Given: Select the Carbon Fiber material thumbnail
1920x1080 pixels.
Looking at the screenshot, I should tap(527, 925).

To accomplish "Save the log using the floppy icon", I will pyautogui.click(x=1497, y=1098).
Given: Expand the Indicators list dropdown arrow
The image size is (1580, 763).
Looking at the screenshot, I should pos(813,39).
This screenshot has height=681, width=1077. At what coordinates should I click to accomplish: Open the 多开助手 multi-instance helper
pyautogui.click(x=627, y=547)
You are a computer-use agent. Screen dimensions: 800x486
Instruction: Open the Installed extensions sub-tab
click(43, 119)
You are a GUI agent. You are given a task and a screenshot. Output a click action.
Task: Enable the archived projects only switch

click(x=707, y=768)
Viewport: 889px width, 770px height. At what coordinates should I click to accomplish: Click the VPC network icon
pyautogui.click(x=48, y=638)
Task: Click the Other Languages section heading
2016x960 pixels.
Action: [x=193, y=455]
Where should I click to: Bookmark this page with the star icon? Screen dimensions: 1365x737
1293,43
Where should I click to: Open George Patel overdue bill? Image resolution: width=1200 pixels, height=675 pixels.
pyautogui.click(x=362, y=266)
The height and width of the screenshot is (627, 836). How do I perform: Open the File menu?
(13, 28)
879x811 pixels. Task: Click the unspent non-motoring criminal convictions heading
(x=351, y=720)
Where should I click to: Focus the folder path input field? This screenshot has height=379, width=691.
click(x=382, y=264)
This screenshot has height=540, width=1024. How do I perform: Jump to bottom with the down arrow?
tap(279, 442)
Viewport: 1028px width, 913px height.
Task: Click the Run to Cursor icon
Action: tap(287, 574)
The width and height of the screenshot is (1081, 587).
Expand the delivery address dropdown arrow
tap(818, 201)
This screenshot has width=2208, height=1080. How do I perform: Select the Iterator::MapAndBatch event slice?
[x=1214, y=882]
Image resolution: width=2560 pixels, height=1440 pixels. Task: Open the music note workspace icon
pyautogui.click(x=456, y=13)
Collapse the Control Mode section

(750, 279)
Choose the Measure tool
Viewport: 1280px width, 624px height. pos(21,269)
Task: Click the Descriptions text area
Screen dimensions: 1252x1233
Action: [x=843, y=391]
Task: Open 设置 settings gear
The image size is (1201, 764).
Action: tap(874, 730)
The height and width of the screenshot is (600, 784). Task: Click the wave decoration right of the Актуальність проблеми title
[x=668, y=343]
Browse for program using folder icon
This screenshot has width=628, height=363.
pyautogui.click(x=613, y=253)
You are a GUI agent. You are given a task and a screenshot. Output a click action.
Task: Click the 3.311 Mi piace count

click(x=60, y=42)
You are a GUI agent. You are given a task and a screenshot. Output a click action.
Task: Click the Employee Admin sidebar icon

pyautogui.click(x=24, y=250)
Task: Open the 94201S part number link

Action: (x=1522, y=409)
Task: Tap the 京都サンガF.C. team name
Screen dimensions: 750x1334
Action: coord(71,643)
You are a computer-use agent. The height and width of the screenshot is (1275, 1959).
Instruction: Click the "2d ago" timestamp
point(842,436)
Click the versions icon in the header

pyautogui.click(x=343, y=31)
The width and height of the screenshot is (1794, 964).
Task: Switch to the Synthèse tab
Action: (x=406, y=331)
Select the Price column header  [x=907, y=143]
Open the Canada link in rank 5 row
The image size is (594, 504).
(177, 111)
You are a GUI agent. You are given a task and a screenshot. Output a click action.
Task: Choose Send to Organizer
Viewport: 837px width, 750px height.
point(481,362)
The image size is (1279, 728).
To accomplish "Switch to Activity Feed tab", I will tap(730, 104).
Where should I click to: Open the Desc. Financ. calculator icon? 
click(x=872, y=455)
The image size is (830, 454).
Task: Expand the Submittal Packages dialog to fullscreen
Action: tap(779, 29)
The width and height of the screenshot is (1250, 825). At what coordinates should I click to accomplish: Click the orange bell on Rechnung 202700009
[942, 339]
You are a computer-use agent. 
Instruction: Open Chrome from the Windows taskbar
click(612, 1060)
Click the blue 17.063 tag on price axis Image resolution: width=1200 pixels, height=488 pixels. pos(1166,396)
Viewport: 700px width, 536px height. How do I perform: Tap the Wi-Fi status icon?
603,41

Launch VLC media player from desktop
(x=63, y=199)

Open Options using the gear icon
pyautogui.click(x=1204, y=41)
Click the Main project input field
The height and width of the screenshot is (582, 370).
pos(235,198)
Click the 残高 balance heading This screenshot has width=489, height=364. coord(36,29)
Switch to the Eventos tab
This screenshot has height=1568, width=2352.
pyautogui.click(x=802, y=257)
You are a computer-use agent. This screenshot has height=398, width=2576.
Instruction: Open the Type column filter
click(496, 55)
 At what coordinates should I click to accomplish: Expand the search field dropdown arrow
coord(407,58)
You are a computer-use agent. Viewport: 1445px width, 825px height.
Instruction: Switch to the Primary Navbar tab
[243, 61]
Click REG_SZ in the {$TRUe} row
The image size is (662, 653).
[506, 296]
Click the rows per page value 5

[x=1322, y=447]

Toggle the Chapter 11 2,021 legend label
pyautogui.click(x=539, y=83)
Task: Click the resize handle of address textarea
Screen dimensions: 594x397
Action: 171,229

- [Given problem]: Copy out the lines of the records between the line holding "The width and height of the screenshot is (1250, 825)." and the line holding "(x=63, y=199)", inclusive, with nothing changed.

- [The completed task]:
The width and height of the screenshot is (1250, 825). At what coordinates should I click to accomplish: Click the orange bell on Rechnung 202700009
[942, 339]
You are a computer-use agent. 
Instruction: Open Chrome from the Windows taskbar
click(612, 1060)
Click the blue 17.063 tag on price axis Image resolution: width=1200 pixels, height=488 pixels. pos(1166,396)
Viewport: 700px width, 536px height. How do I perform: Tap the Wi-Fi status icon?
603,41

Launch VLC media player from desktop
(x=63, y=199)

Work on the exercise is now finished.